= Reading Egyptian Art =

Primer book

Reading Egyptian Art: A Hieroglyphic Guide to Ancient Egyptian Painting and Sculpture is a 1992 primer on Egyptian hieroglyphs written by English archaeologist Richard H. Wilkinson.The book was written from the viewpoint of seeing hieroglyphs in the context of their use in iconography of sculpture, monuments, reliefs, tomb reliefs, and literature, specifically the corpus of The Book of the Dead versions for various deceased Egyptians, and other areas.

The book is arranged sequentially with the 26 categories of Gardiner's Sign List. Each entry is a detailed write-up, and a facing page of one to six graphic or photo examples, elucidating the usage of hieroglyphs.

==Example categories==

===Hippopotamus hieroglyph===
The hippopotamus, Gardiner E25, shows a "Faience hippopotamus, Meir, 12th Dynasty." The photo is a small statuette, the hippo skin covered with large lined lotus buds, and lotus blossoms.

===Follower Sign===
The less common Follower Sign, Gardiner T18, uses three examples, the first being from the Tomb of Sennedjem, Thebes, 19th Dynasty, and shows the barque of Ra and the main iconography of the Follower Sign, Ra as seated God, and the Steering Oar (hieroglyph) at the rear.

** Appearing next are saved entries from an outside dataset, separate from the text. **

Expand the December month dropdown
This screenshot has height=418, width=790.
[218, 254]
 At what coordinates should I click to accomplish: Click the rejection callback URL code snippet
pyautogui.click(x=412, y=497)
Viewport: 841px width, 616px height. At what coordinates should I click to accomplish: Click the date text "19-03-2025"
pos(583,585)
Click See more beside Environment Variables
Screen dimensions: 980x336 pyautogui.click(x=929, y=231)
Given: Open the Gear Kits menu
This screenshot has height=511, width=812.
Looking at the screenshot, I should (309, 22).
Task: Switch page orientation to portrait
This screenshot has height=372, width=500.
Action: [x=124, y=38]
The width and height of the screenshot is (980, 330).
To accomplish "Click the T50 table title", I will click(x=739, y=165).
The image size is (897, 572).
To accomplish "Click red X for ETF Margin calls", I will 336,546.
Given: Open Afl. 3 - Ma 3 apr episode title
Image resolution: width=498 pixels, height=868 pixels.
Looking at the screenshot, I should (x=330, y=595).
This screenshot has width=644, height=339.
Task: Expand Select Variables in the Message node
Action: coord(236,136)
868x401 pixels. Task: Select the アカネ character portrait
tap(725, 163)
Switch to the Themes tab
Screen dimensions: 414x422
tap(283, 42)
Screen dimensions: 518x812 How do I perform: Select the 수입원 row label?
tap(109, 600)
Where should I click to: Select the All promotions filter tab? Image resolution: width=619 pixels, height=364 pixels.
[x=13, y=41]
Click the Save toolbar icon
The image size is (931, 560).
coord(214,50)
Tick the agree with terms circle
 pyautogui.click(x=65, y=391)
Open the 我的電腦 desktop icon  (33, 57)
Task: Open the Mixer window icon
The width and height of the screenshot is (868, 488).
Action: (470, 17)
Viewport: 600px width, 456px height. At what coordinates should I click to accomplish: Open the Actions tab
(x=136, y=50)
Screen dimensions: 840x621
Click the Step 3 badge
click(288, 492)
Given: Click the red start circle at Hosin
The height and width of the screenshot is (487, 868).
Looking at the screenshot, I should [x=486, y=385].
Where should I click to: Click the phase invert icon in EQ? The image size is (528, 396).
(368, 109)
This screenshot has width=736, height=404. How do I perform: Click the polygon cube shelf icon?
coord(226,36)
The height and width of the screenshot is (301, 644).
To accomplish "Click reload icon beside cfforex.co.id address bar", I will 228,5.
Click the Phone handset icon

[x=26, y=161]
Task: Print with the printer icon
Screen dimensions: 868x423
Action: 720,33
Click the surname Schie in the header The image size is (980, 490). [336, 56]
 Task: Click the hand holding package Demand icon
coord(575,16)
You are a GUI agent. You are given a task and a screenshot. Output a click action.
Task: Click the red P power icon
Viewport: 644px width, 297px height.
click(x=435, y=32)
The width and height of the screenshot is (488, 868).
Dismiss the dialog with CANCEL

==="Clenched Hand" from the palette corpus===
The not-so-common Clenched Hand, Gardiner D49, (khefa), shows 4 graphics, but the largest is one side of the Bull Palette, from the Predynastic Period cosmetic palette corpus, with its iconography of warriors on a field, the 'community large rope', and 5 standards-for-gods, (iat standard (hieroglyph)).